Ruminations

Publication year2013
Pages8
RUMINATIONS
Vol. 39 No. 3 Pg. 8
Vermont Bar Journal
2013

Fall, 2013

THE GREAT FALLS: A SURVEY OF THE REGULATION OF THE PROFESSION OF LAW 1778-2013

Paul S. Gillies, Esq.

In Adam's Fall, We Sinned All.

Isaac Watts, The New England Primer (1777)[1]

Aristotle, in his Poetics, measured tragedy by the depth of the fall. The fall of an utter villain is "neither pitiful nor terrible." The tragic figure is one who is "highly renowned and prosperous, " brought down by "some great error or frailty."[2]

The profession of law elevates those who are licensed, giving them special powers, beyond those inherent in the general population. Once elevated, the licensees become responsible for their acts. Justice Allen Sturtevant explained why the law should punish those who act as lawyers without credentials, and why we license lawyers: "The office of an attorney is an important one. He represents the interests and stands in the place of his clients. Great matters are entrusted to his care, and it is necessary that sufficient regulations be had with reference to them. An unqualified person in his practice is not under oath, nor has he ever satisfied the court of his qualifications and ability to practice. He is not learned in the law. He is not under the supervision or control of the courts, nor can he be reprimanded or disbarred for any unprofessional conduct. The public has a right to be protected against the unauthorized practice of the law by unqualified persons."[3] Lawyers are licensed so they can be regulated, and disbarred, if necessary.

Dataset excerpt =>
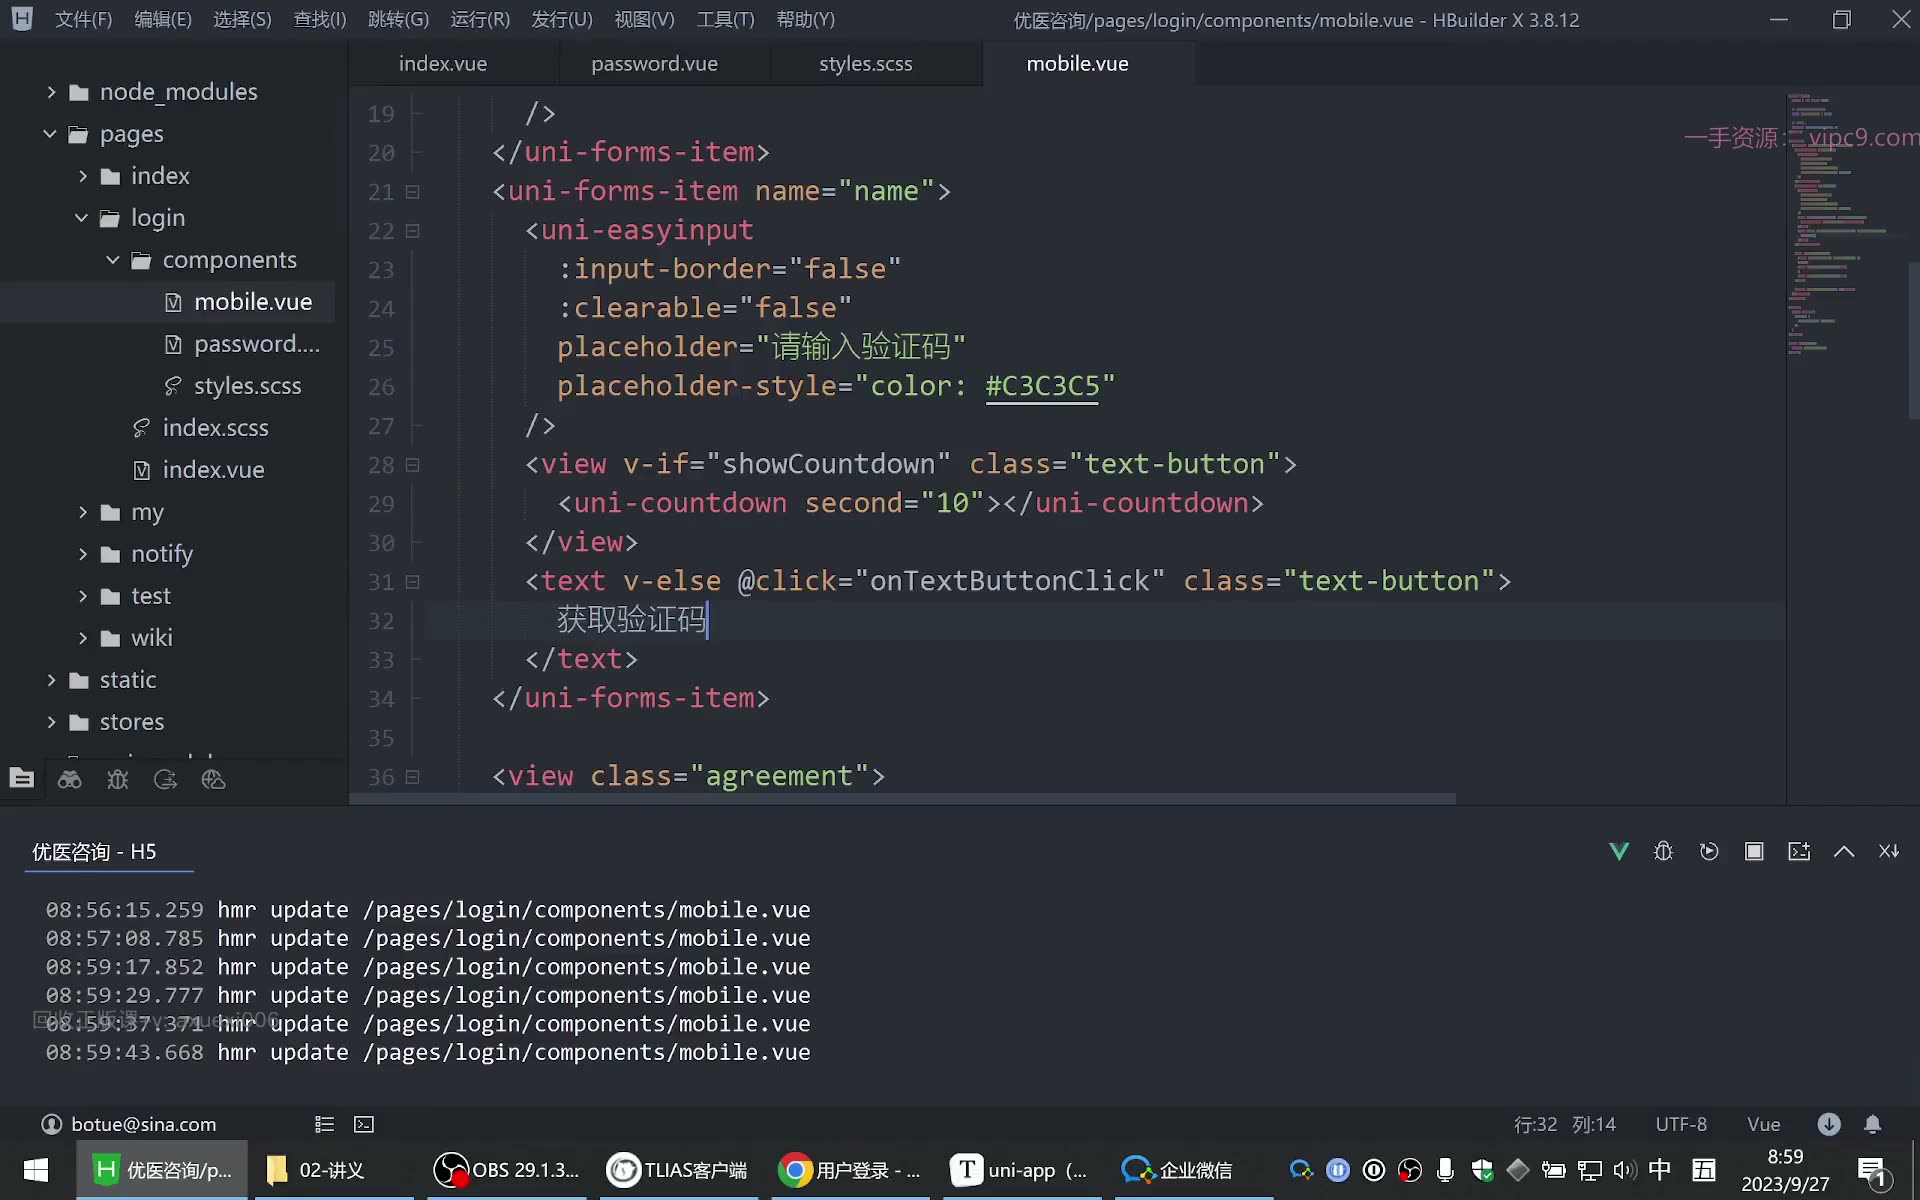The height and width of the screenshot is (1200, 1920).
Task: Open Chrome 用户登录 in taskbar
Action: pos(850,1170)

Work instructions =>
**1)** From the bar journal article, list each statement Justice Allen Sturtevant makes about what an unqualified person practicing law is not or has not done.
**2)** Please answer these questions from the bar journal article:
(a) In which journal volume and number does it appear?
(b) Which work of Aristotle does it cite?
(c) To whom and to what work is the line "In Adam's Fall, We Sinned All" attributed?

List of solutions =>
**1)**
- Is not under oath
- Has never satisfied the court of his qualifications and ability to practice
- Is not learned in the law
- Is not under the supervision or control of the courts
- Cannot be reprimanded or disbarred for any unprofessional conduct

**2)**
(a) Vol. 39 No. 3 of the Vermont Bar Journal
(b) His Poetics
(c) Isaac Watts, The New England Primer (1777)